Başarısızlığı kabul etmek kolay değildir.
Yükümlülük altına girmekten çekinirler, bir yandan da yükümlü olmak isterler.
Seçim yapmakta zorlanırlar, seçim yapmak diğer seçeneklerden vazgeçmek demektir. Her şeye sahip olamayacağını kabullenmek demektir. Seçim gerektiren kararlar çok zorlayıcı olur.
İlişkilerinin dozunu ayarlamakta güçlük çekerler. Sevdiklerine karşı aşırı yoğun ve aşırı talepkar olabilirler. Kişisel alan gereksinimi nedeniyle zaman zaman ilişkide kopukluklara da neden olabilirler.
Küçük yaşlarda hep güçsüz ve kontrol edilen rolde olduklarından erişkin olduklarında hep kontrol etmek isterler, profesyonel ilişkilerde bu durum onları becerikli kılarken duygusal ilişkilerde sorun yaşamalarına neden olur.
İlişkilerinin bağımlı mı bağımsız mı olduğuna karar vermekte güçlük çekerler.
Her Zaman Yalnız
Kendilerini her zaman yalnız hissederler ve bundan hoşnut olurlar.

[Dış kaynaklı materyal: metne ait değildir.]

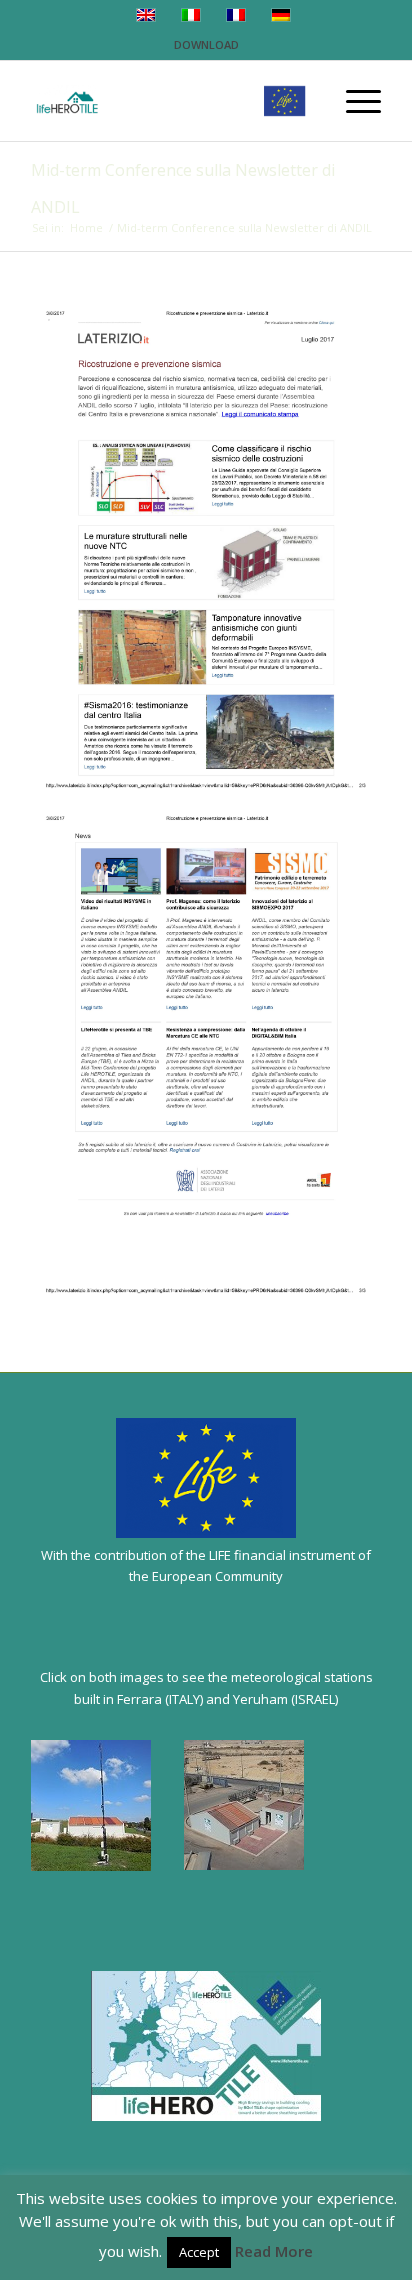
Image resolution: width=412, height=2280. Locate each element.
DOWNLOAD (206, 44)
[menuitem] (353, 101)
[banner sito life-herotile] (171, 101)
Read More (274, 2251)
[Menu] (353, 101)
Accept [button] (199, 2252)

Yalnız kalmaya gereksinim duyarlar.
- Aile içinde mütteffiki olmamak
- Anne-babanın dünyasına yabancı kalmak
- Yoksun bırakılmış hissetmek
- Sorunlarını paylaşabileceği yaşına yakın bir akrabası olmamak
- Anne-babayla ilgili önemli kararlar alma noktasında yalnız kalma, sorumluluğu paylaşamama
- Anne-babayla ilgili üzücü olayları paylaşacak kimse olmaması
- Ortak anıları olamamak
- Anne-babaya karşı güç birliği yapacak kimse olmaması
Baş etmek için:
- Kendini oyalamayı öğrenmek
- Hayal gücünü genişletmek
- Hayvan beslemek
- Okumak
- Okulda vakit geçirmek
Yetişkinlik döneminde ise mutlaka kendilerine alan yaratmaya çalışırlar. Bir yandan yükümlük altına girmek istemezler, hem bağımsızlıklarını kaybedeceklerinden korkarlar hem de en doğruyu yapmak istediklerinden yükümlülüğün altında ezilebilirler.
Yalnızlıklarını kapatmak için yetişkinlik döneminde geniş ailelere katılabilirler, başkalarının konuşmalarını dinleyebilirler.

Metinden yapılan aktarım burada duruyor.